**RECORDED INFORMATION**:
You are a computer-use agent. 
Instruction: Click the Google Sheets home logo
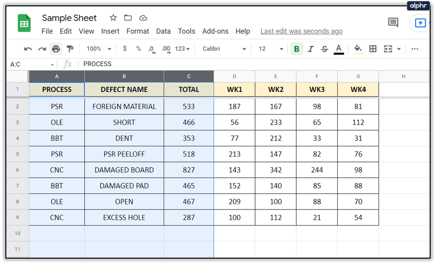[x=24, y=23]
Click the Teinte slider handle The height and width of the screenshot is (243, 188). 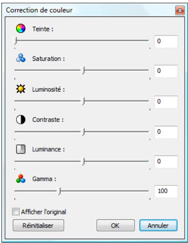(15, 41)
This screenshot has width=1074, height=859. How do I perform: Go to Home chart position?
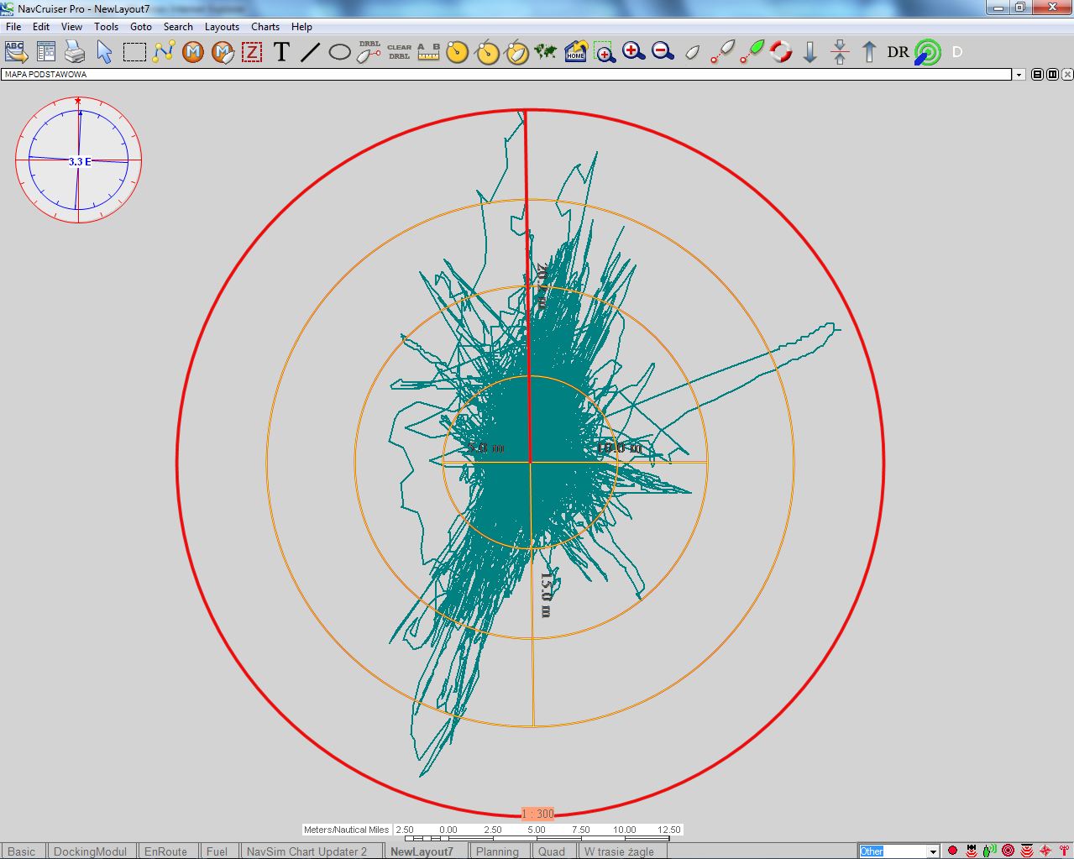[575, 52]
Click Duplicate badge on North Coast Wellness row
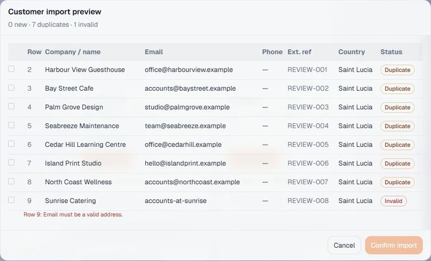This screenshot has height=261, width=431. (397, 182)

**WHAT YOU ARE ASKED TO DO**:
Print once more, exactly, the lines from the one with "This screenshot has width=1074, height=859." through the last line of the data, both ends included, without any pictures.

**ANSWER TO THIS TASK**:
This screenshot has width=1074, height=859. How do I perform: Go to Home chart position?
[575, 52]
Click Duplicate badge on North Coast Wellness row
This screenshot has height=261, width=431. (397, 182)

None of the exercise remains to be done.